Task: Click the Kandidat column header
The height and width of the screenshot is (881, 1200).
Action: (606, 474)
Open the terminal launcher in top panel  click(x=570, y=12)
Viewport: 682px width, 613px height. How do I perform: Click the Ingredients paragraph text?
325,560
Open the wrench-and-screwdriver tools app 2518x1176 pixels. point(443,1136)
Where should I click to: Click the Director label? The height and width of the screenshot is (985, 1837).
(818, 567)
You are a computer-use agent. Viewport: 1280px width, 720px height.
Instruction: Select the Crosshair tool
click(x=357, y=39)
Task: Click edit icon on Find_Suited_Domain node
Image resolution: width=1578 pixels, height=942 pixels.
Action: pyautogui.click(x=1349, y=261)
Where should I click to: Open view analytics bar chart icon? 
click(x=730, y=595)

▶ **Problem**: Write out all of the material above word for word, line by line.

▶ **Exercise answer**:
Task: Click the Kandidat column header
The height and width of the screenshot is (881, 1200).
Action: (606, 474)
Open the terminal launcher in top panel  click(x=570, y=12)
Viewport: 682px width, 613px height. How do I perform: Click the Ingredients paragraph text?
325,560
Open the wrench-and-screwdriver tools app 2518x1176 pixels. point(443,1136)
Where should I click to: Click the Director label? The height and width of the screenshot is (985, 1837).
(818, 567)
You are a computer-use agent. Viewport: 1280px width, 720px height.
Instruction: Select the Crosshair tool
click(x=357, y=39)
Task: Click edit icon on Find_Suited_Domain node
Image resolution: width=1578 pixels, height=942 pixels.
Action: pyautogui.click(x=1349, y=261)
Where should I click to: Open view analytics bar chart icon? 
click(x=730, y=595)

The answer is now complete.